We also explore the role of the depth data fed to the FCNs in training the agent. As discussed earlier, in addition to the RGB channels, we utilize the cloned DDD depth channels. To evaluate the role of the depth channel, we designed a variant of the proposed approach that lacks depth channel information. As previously mentioned, in the proposed approach each FCN has two trunks: one is supplied with color information, and the other one is given depth information. In this variant, the major difference is that there is no second trunk designed for depth information. Therefore, feature learning is carried out solely on the color information maps. Figure 19 presents the performance of the no depth channel variant (in yellow) against the performance of the proposed approach (in blue). The results clearly show a significant degradation in performance in the absence of feature learning from the depth data. The lack of height-from-bottom information reduces the performance by approximately 41% compared to the proposed approach. This result underscores the importance of depth data in the agent’s learning for the pick-and-place task and its convergence to the optimal policy.
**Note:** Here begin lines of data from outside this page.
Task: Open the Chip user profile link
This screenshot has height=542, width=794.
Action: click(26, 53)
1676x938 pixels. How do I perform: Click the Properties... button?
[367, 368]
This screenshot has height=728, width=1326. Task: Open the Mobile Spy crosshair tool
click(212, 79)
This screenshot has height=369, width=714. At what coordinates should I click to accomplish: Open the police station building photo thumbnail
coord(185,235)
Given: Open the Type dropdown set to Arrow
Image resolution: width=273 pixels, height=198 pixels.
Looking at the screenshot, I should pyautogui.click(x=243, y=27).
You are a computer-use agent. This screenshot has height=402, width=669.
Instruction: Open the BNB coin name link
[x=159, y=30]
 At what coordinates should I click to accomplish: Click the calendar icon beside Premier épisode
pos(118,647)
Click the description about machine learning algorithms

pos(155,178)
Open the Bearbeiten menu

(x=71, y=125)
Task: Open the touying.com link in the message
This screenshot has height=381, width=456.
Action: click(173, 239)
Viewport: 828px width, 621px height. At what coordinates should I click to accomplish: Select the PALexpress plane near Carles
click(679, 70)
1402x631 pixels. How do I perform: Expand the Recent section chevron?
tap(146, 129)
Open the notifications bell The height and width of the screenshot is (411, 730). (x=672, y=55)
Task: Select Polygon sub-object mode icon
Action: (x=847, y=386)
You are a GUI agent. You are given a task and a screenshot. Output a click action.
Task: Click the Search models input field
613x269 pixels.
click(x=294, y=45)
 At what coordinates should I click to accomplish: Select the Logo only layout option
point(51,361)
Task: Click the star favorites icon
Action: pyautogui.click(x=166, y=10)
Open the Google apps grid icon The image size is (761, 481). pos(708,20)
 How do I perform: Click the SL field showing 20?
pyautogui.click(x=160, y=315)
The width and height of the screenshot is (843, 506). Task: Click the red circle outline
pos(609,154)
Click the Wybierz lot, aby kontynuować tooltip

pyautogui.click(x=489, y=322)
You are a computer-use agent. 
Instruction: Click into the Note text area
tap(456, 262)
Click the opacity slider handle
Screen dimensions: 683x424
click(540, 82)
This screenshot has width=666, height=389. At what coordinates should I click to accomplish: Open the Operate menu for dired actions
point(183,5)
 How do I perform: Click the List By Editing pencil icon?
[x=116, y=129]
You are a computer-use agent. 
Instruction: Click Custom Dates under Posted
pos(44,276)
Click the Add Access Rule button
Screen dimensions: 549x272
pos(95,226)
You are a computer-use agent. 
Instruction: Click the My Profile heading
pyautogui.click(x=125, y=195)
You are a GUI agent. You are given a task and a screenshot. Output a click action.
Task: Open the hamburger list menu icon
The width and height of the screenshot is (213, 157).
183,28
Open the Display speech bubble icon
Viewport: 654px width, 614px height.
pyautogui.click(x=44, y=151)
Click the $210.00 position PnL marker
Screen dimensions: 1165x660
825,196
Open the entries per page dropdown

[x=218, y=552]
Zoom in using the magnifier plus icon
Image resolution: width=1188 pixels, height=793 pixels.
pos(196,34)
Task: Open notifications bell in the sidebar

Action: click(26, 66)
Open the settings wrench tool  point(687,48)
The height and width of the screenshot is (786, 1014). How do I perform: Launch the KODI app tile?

In our training phase, we conducted a total of 3000 episodes, with the number of regular and irregular objects in the random clutter kept at 10. To evaluate the trained model, we used varying clutter sizes. We designed three clutter sizes as shown in Figure 20. The first is the minimum-size clutter, which consists of 6 to 10 randomly distributed regular and irregular objects. The second is called medium-size clutter, containing 15 to 20 regularly and irregularly shaped objects randomly distributed in the workspace. The last is named as maximum-size clutter, where the object count ranges from 25 to 30. The average performance results of the trained agent for these clutter densities are presented in Table 1.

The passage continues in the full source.